Some years ago, before either daughter left home, I saw, late in August, a couple in Target, their cart filled -- towels, bathmat, clip-light, plastic drawers. Their faces looked crumpled; the mother had been crying. The father looked a little vacant. They paused in the aisle, silent, as if they had forgotten what they had come to find. Will it be like this for us? Will we wander, aimlessly, feeling heavy and abandoned? I wondered where in the store their college-age child was -- in electronics? Picking out socks? Choosing a comforter?
The first comforter arrived in a big box and was rejected: not soft enough, color different from the catalogue photo, just wrong. Because her bed is her sanctuary, the comforter must be right. Comforter. Comfort her. That's my job.
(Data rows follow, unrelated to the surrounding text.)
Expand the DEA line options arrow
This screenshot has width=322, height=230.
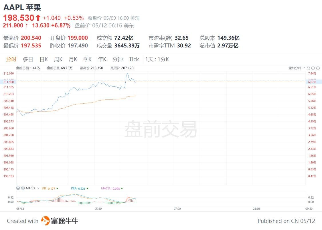coord(87,189)

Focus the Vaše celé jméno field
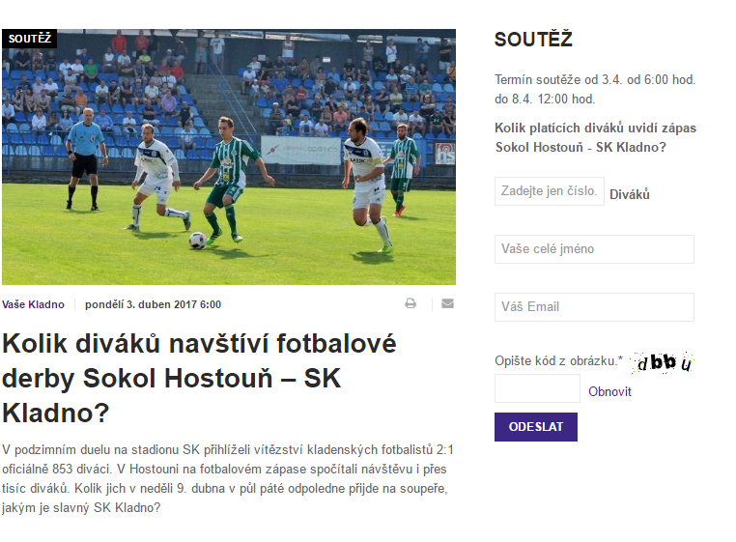594,249
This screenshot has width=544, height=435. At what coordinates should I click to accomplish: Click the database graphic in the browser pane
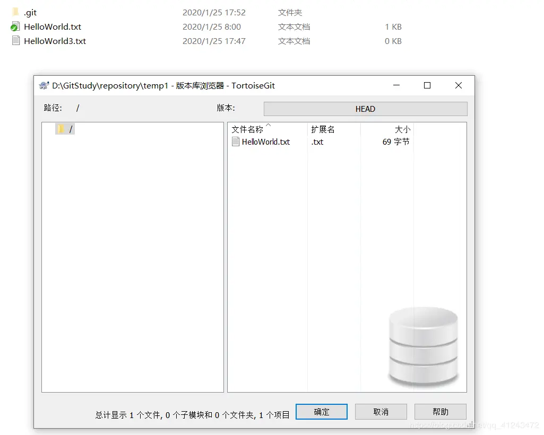click(x=424, y=347)
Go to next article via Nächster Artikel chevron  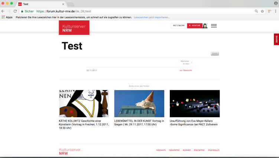click(x=191, y=62)
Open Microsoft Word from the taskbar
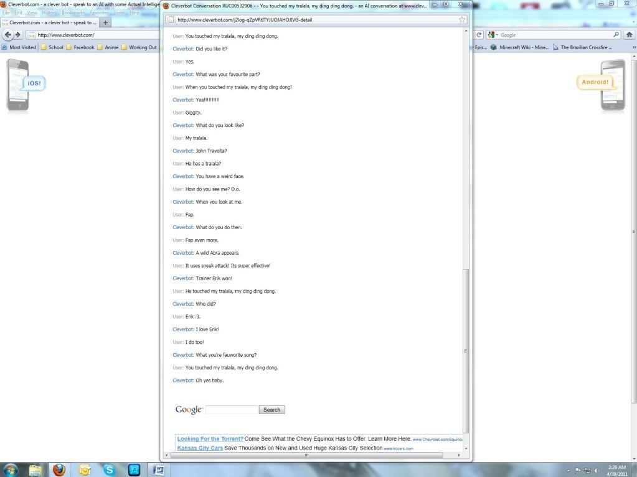This screenshot has height=477, width=637. coord(159,470)
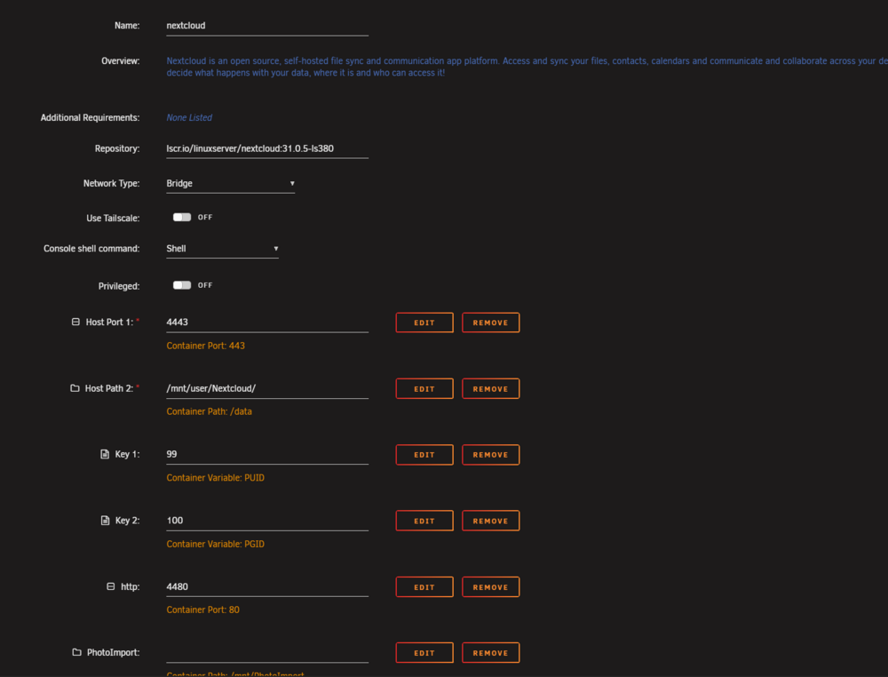Click the /mnt/user/Nextcloud/ host path field
Screen dimensions: 888x677
coord(267,388)
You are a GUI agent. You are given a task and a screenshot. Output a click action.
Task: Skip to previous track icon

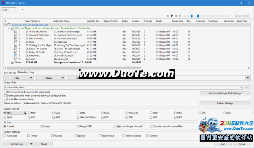[176, 16]
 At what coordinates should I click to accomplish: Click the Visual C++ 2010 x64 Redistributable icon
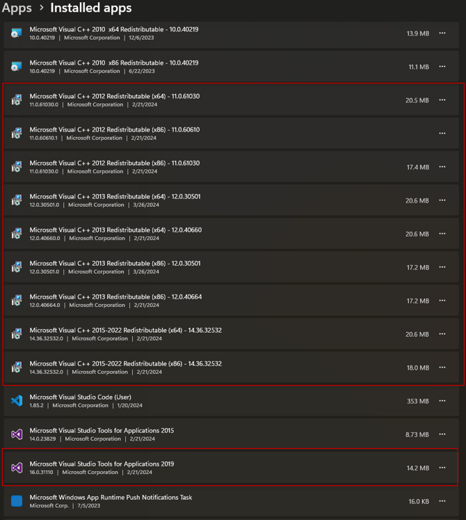[17, 33]
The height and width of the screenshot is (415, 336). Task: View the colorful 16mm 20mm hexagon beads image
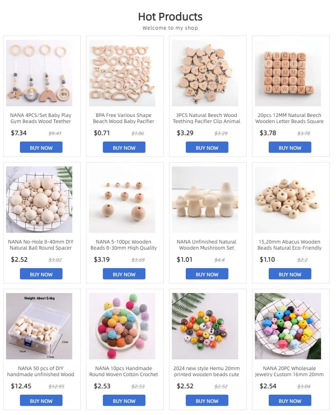tap(288, 326)
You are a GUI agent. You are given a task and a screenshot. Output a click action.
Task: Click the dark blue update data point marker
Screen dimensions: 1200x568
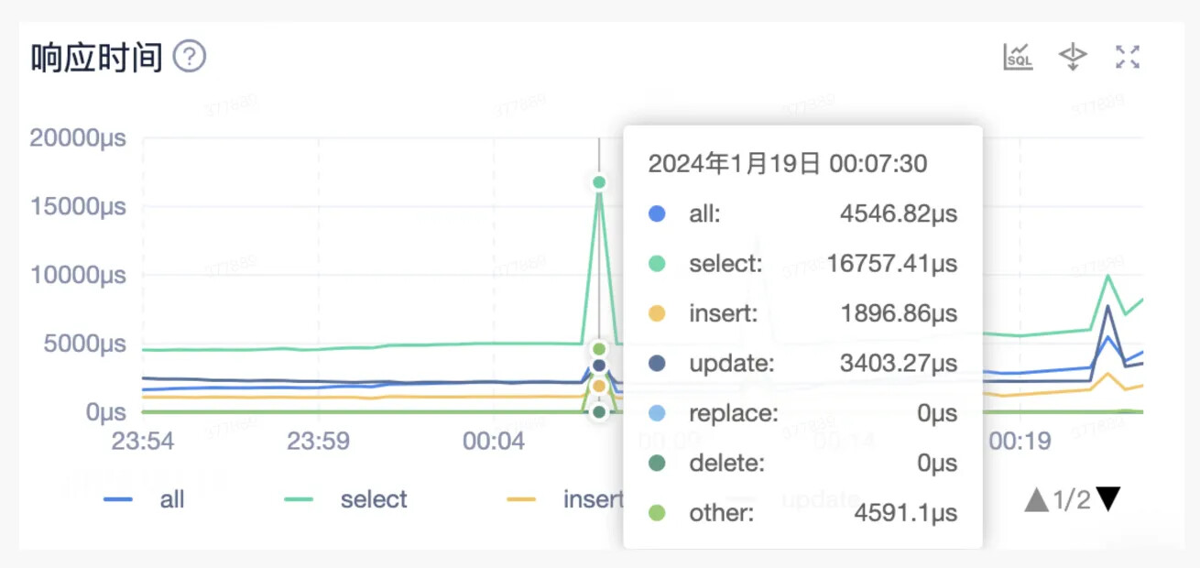[599, 366]
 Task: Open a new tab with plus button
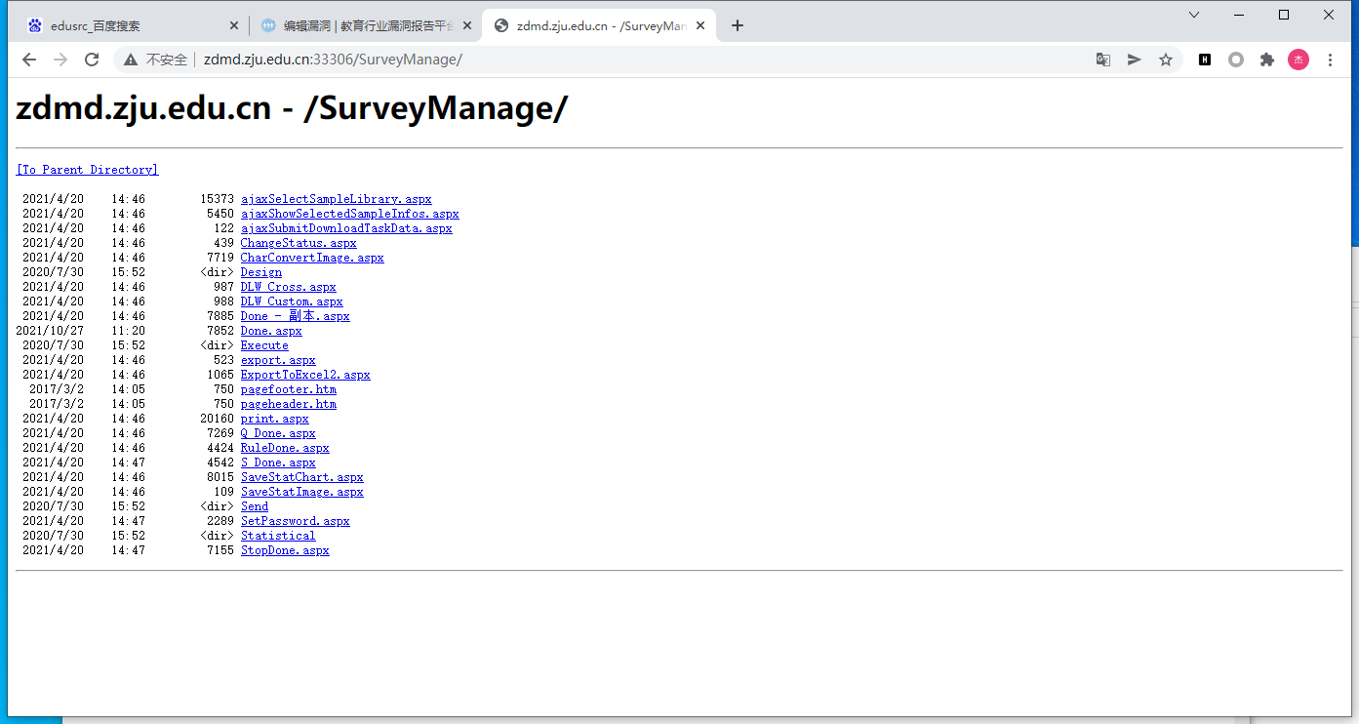pyautogui.click(x=738, y=26)
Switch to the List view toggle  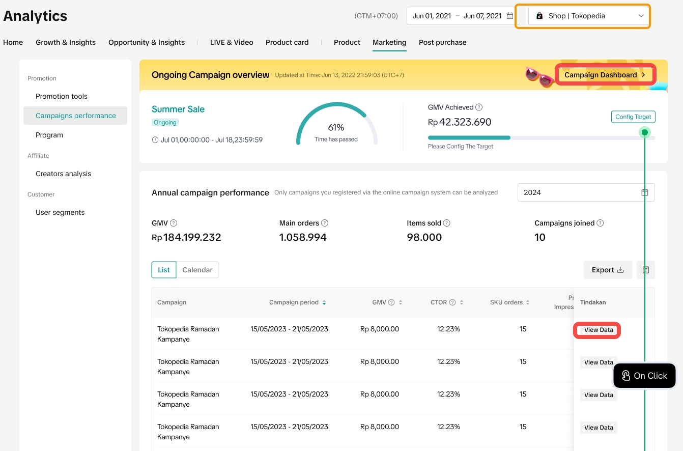164,270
In advance, I miss the heavy swish of her long dark ponytail, her efforts to keep the refrigerator organized, her besotted love of our smallest dog. I miss the mess of her room and her presence at the dining room table doing homework, drinking tea I miss hearing her Skype with her sister, the cadence of her voice through her bedroom door. But I endure, refusing to cease our frenzied preparations in case I start to cry and make it harder for her.
"Stop," I tell myself. "She's fine; she's going to college; this is what she's worked for, what she wants, what we want for her."
Yet melancholy is hard to vanquish. She does go, of course, and we return home, her little brother and her dad and I. The house has changed. Both our daughters are off at college, finding their way, living in some version of the world. And we, at home, do the same, as families must. But the space stretches out, into the future. I miss the everyday-ness of her.
It's not a death. I know the difference between real grief and temporary longing and so does this daughter. In the winter of her Junior year, her beloved friend died in an accident. For months, I held her as she wept, knowing that her grief was too big for language, too huge for anything but my embrace, and knowing, too, that she would not always feel so sad, but that she would never completely forget that excruciating chapter. And even as I held her, I felt so guilty and so lucky to hold my daughter in my arms. Death is forever. I know that college is a part of life, that we will get better at separation, that she must know I am okay in order to be happy away from home.
A few weeks in, she phones, weeping. "What if something happens to one of you?" she sobs. "What if you die?"
"Don't be ridiculous. We have no plans to die. Don't let your imagination run away with you," I admonish. Secretly, some small part of me understands, worries that harm could befall her, too. And I might not be there to be of use. To comfort. She pulls herself together and hangs up abruptly. My friend Lisa says that for adolescents, parents are the side of the swimming pool; they rest against us when they need a break and then, restored, swim back into deep water. My daughter paddles off, and I put my own dark thoughts away. We all have fears but we can't let them win.
Implicit in the beginning of this next chapter is the end of how it has been. My daily parenting of this daughter included keeping gluten-free products stocked in the fridge, listening for the latch on the back gate, knowing that even at 18 she is a terrible sleeper and sometimes comes to our room, sad from a dream about her lost dear friend. I have been the comforter. I will still be, but if all goes well, her need for comfort will diminish. She will cry less often into the grey linen duvet cover she finally chose. And I will, too.